Il rombo della Utopia Roadster rompe il silenzio del mattino mentre il sole illumina una pista che sembra appena uscita da un violento temporale. È uno strano contrasto quello che accoglie al centro sperimentale Pirelli di Vizzola Ticino: fuori il caldo di una giornata estiva, sotto le ruote un velo d’acqua costante che trasforma l’asfalto in una delle situazioni più difficili che un automobilista possa incontrare.
Non è un effetto scenico. A Vizzola la pioggia si costruisce artificialmente. Gli irrigatori lavorano senza sosta per mantenere uniforme la quantità d’acqua lungo il tracciato, simulando le condizioni invernali più impegnative ma, soprattutto, impedendo che il continuo passaggio delle vetture depositi gomma sull’asfalto modificandone progressivamente il livello di aderenza. Ogni prova deve svolgersi nelle stesse identiche condizioni della precedente. È questo il principio sul quale si basa lo sviluppo di un pneumatico moderno: eliminare ogni variabile che possa alterare il risultato.

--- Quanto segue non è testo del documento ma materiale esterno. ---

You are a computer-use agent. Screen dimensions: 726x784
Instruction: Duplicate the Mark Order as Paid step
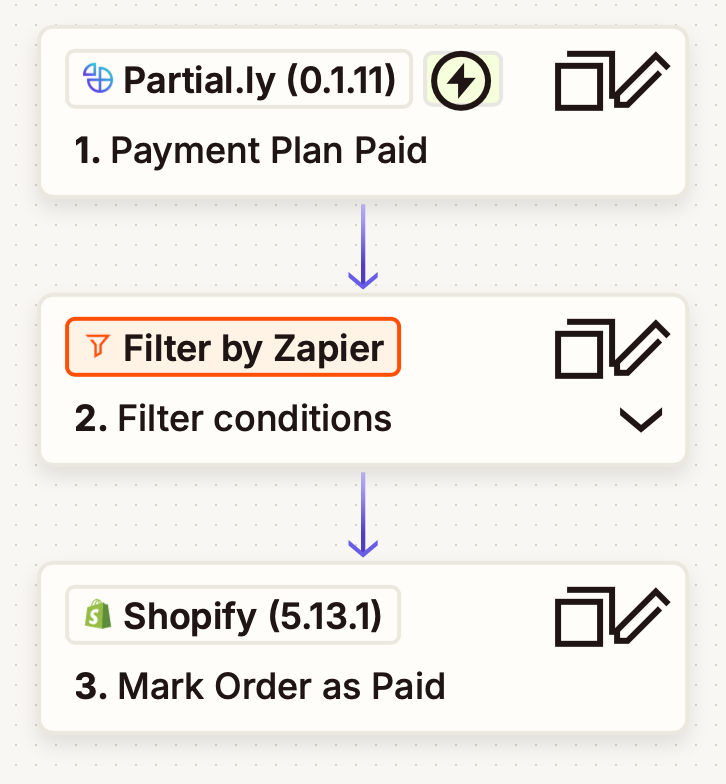coord(582,619)
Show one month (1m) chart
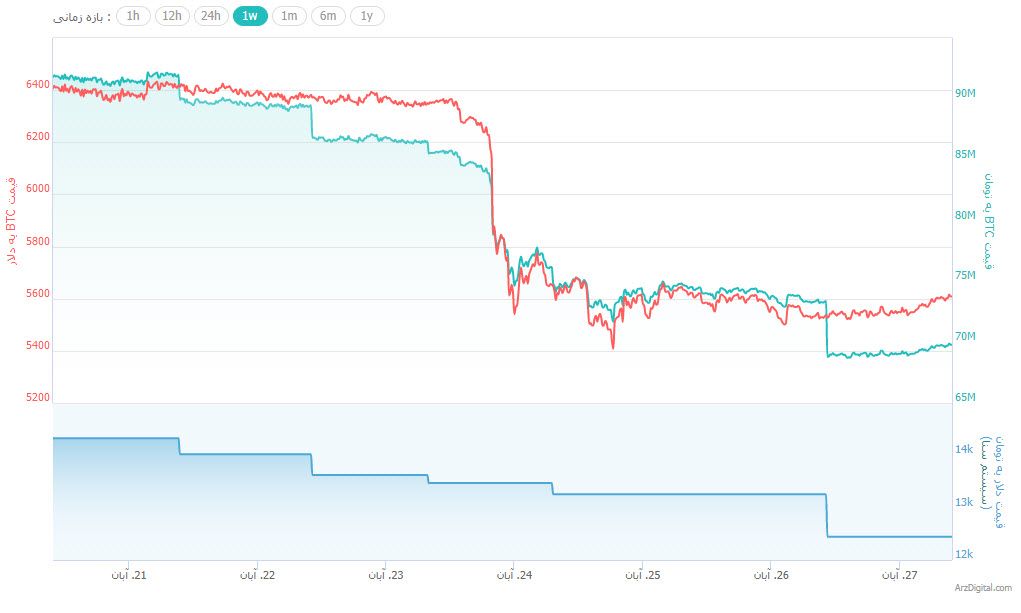 click(289, 16)
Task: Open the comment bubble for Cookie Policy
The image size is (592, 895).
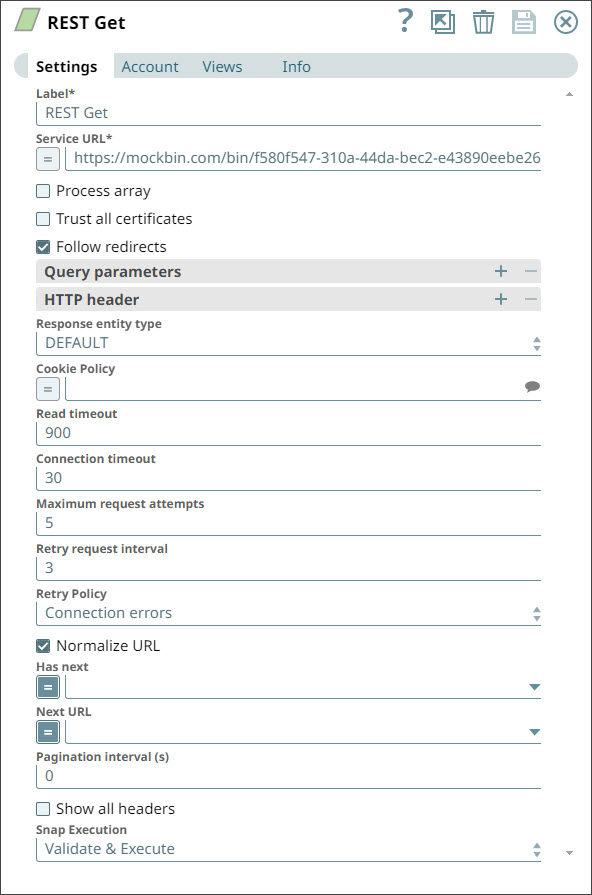Action: pyautogui.click(x=533, y=387)
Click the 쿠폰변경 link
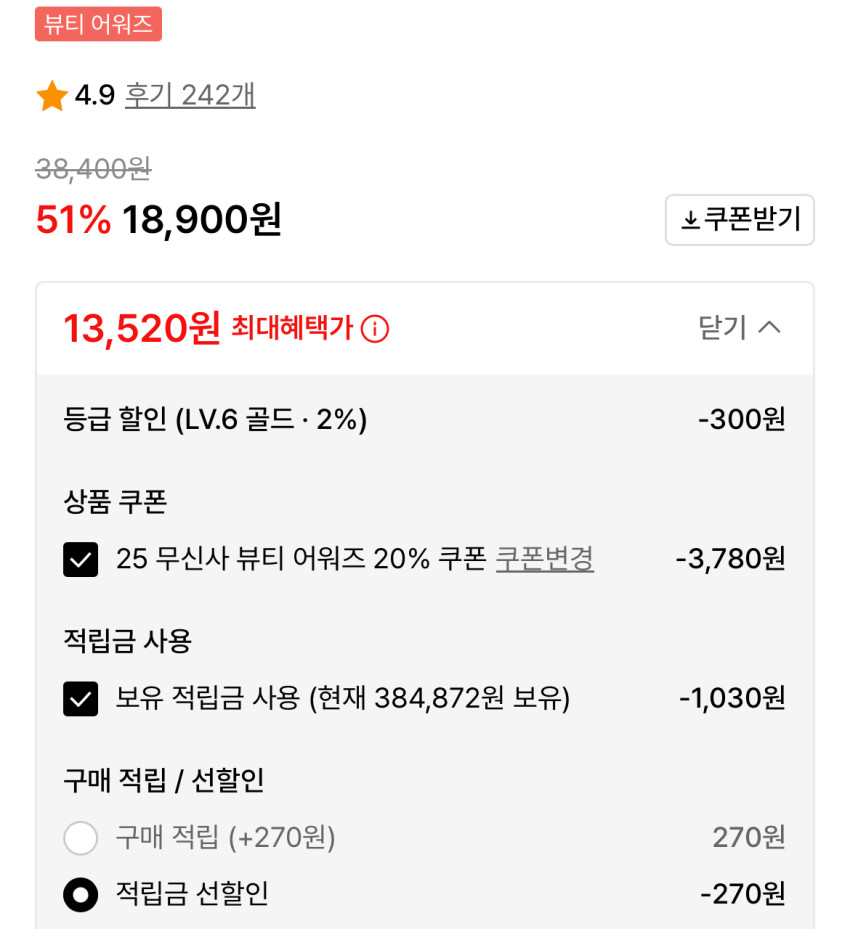850x929 pixels. [545, 559]
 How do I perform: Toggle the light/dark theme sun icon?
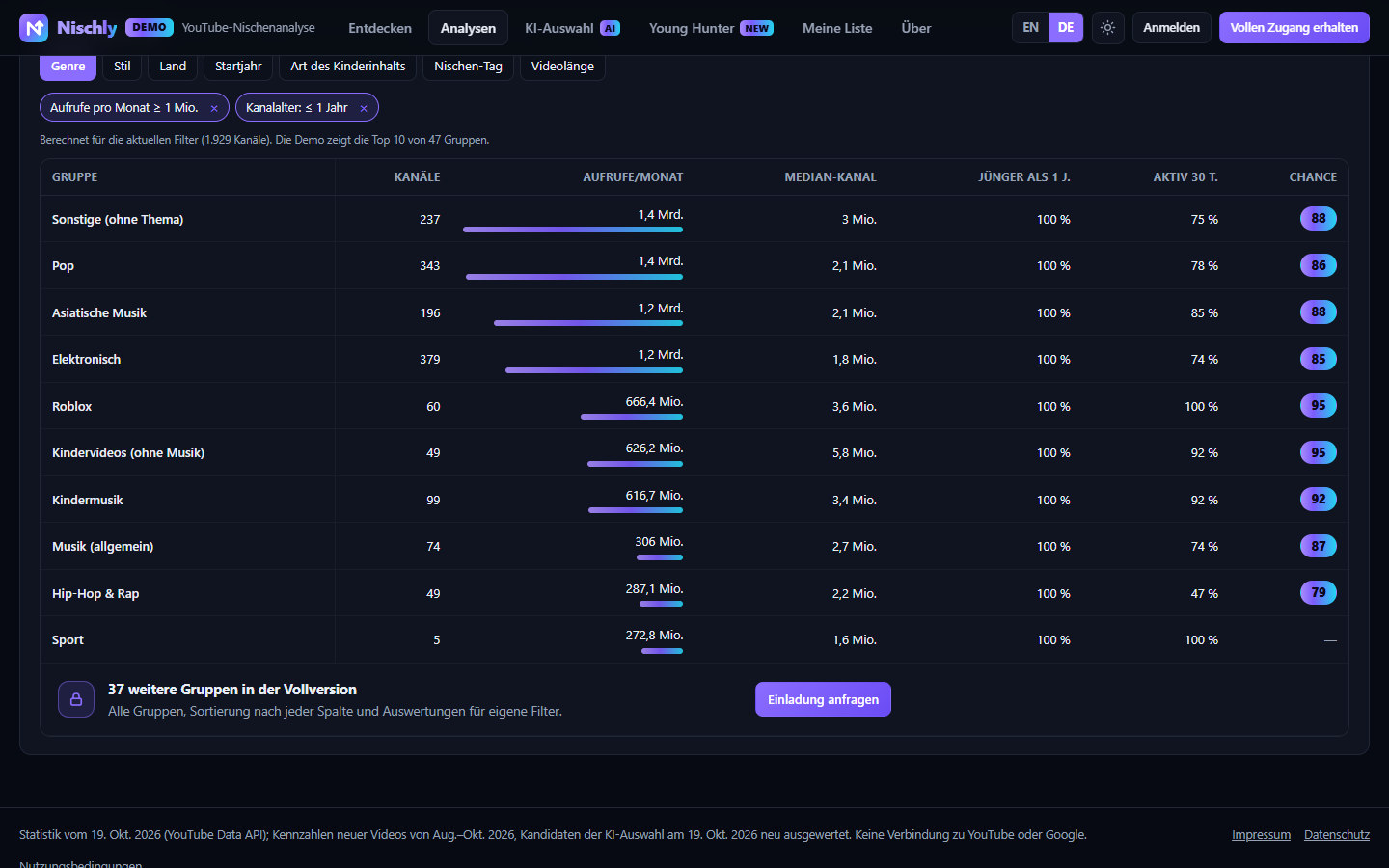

Per la prima volta Pirelli apre verso l’esterno un programma di prove dedicato al Cyber Tyre, la gomma “intelligente” che invia dati preziosi alla centralina di bordo, offrendo la possibilità di confrontare direttamente il comportamento della stessa vettura con il sistema prima attivo e poi disattivato. Un test, insomma, costruito secondo gli stessi criteri utilizzati nello sviluppo del prodotto.